## Problems and tasks
1. Transcribe the passage of the data quality page starting at "Nowadays, much more" and ending at "file upload guide).".
2. Pick up the page on data quality in the social sciences after its final sentence and carry it forward.

## Selected excerpt
Data quality
Note: Currently, this page is under construction...
Introduction
Data quality in the social sciences is often discussed under the headings of validity and reliability when talking about concepts, measurement and data. However, few discuss transparency and data quality, and there is no consistent understanding what data quality means in the social sciences. In their famous book "Designing Social Inquiry", King et al. (1994, 24) set out five guidelines for "improving data quality" encompassing
- valid measures,
- reliable data collections,
- replicable analyses,
- a thorough documentation of the data generating process, and
- to "collect data on as many of [a theory’s] observable implications as possible".
Nowadays, much more data is available posing new challenges, though; counterfeit data, typos, and unintended mistakes in the data collection, for example, pose challenges beyond invalid and unreliable measures. The structured documentation of each indicator (including meta data) in WeSISpedia, common coding rules and formatting standards alongside the resources provided in WeSIS, for example, public data sets or community notebooks, directly speak to King et al.'s suggestions. Still, we also opted for a broader concept based on data quality definitions commonly used in information systems design (cf. Pipino et al. 2002). Concise and consistent representation or "free-of-errorness", for example, are taken care of by the validation check performed when uploading data to WeSIS (for more details see the file upload guide).
While such automated checks improve, among others, the compatibility with other social science data collections and thus increase the "I" and "R" in the FAIR concept of research data (cf. Wilkinson et al. 2016) -- namely "interoperability" and "re-usability" -- there are more vague aspects of data quality like believability, reputation or objectivity that go beyond the idea of statistical confidence and uncertainty measures. Seldom adressed, or even made explicit, in social science research, they still are at the core of many scientist common-sensical understanding of "data quality".
Initial discussions in the CRC on implementing a "traffic light system" for rating "data accuracy" highlighted the complexity of designing a scheme that is abstract and intuitive enough to immediately reveal this meta data to external users while at the same time being simple to code and broad enough to cover all, or at least "typical" instances that occured or may occur in the "data generation process".

## Record set
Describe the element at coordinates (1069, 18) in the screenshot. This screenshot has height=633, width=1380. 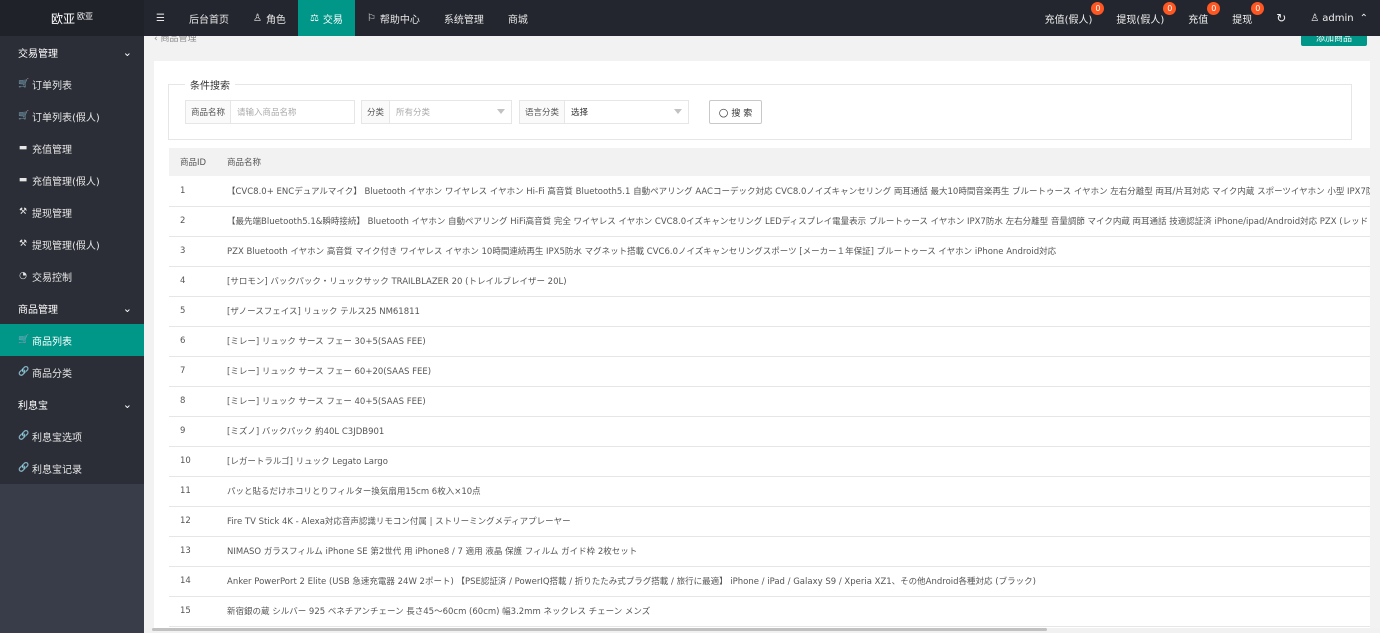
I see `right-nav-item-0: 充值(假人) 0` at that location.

---

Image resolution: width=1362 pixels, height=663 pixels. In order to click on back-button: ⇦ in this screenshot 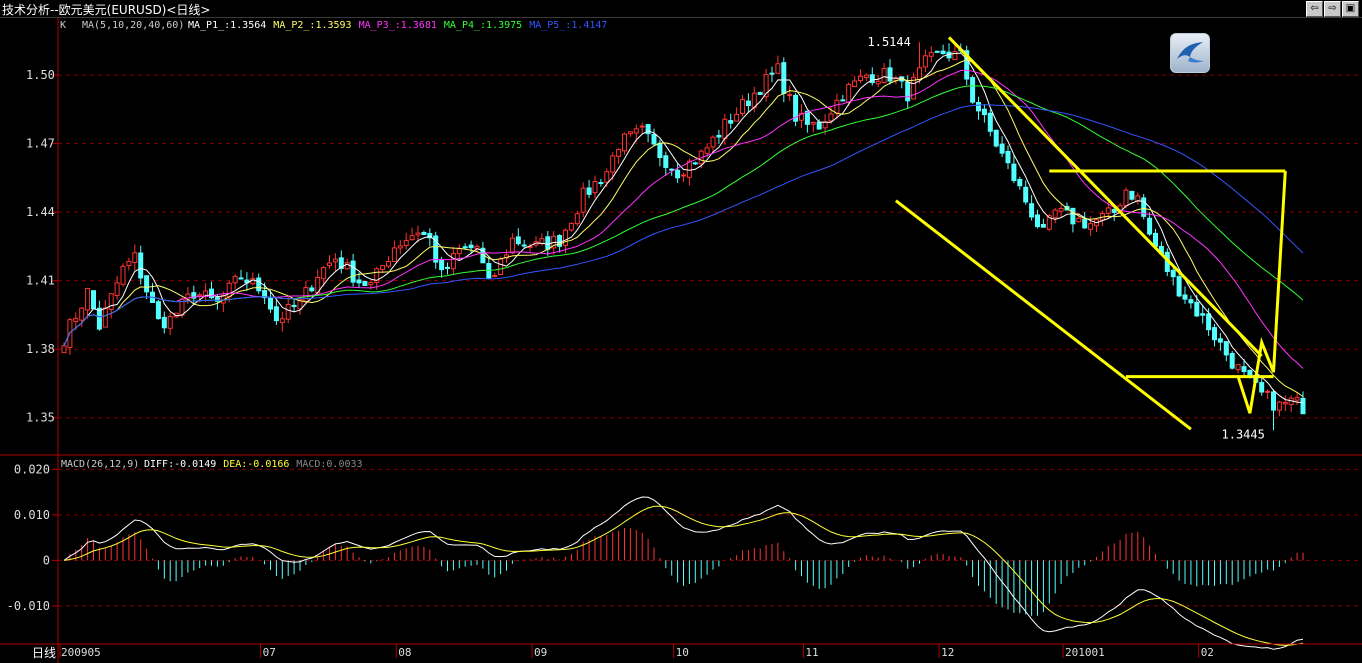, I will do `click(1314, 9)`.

...

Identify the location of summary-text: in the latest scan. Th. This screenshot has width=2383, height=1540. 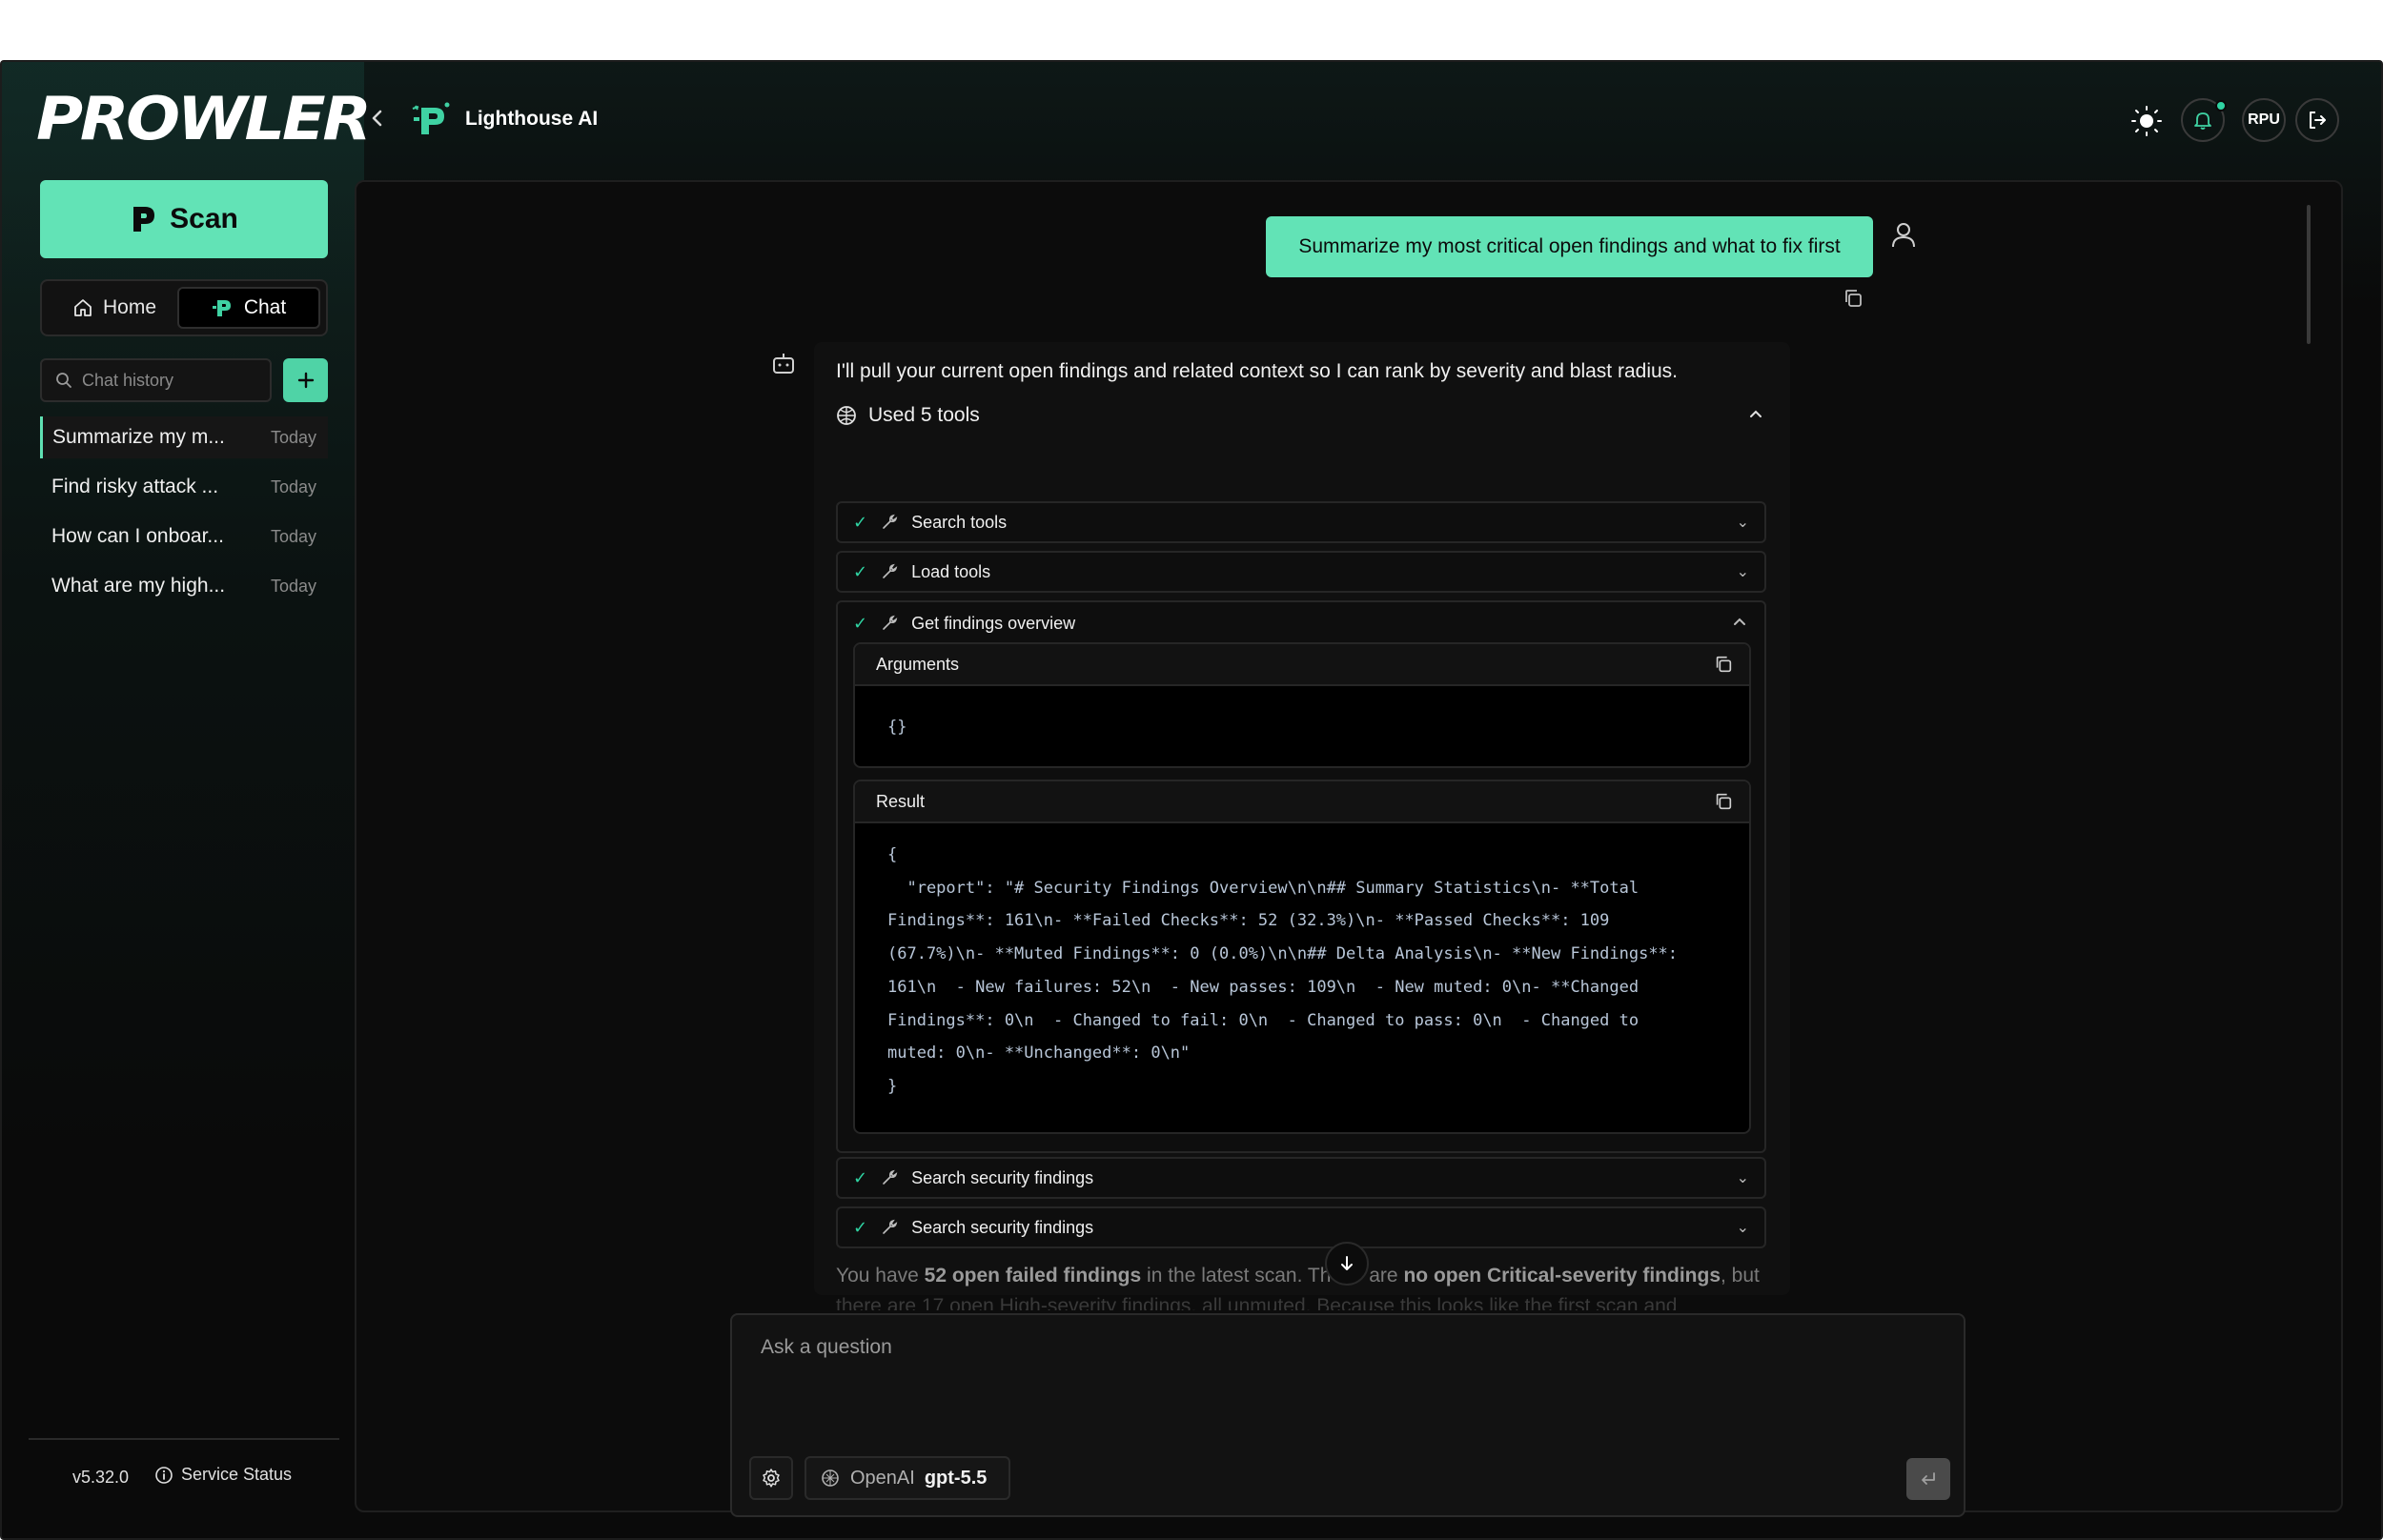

## Responses for each task
1.
Nowadays, much more data is available posing new challenges, though; counterfeit data, typos, and unintended mistakes in the data collection, for example, pose challenges beyond invalid and unreliable measures. The structured documentation of each indicator (including meta data) in WeSISpedia, common coding rules and formatting standards alongside the resources provided in WeSIS, for example, public data sets or community notebooks, directly speak to King et al.'s suggestions. Still, we also opted for a broader concept based on data quality definitions commonly used in information systems design (cf. Pipino et al. 2002). Concise and consistent representation or "free-of-errorness", for example, are taken care of by the validation check performed when uploading data to WeSIS (for more details see the file upload guide).

2.
Further workshops focused on a proposal for rating the quality of data in WeSIS rooted in a "provenance approach" (see e.g., Prat and Madnick 2007 or Buneman et al. 2001) which puts the origin of the data in the spotlight. The proposal entailed rating three dimensions (trustworthiness of a source, reasonableness of data, and confidence in data), each connected to a suggested rating scale. The main outcome of the discussion was that the first two dimensions were quite uncontroversial although the suggested scales needed refinement. However, the discussion also showed that despite a common understanding of the value of such ratings, social science is still marked by a resistance to "judge" the data given the work necessary to define a feasible scale and wordings, and concerns about "devaluing one's own work", or deviations and bias across people and projects.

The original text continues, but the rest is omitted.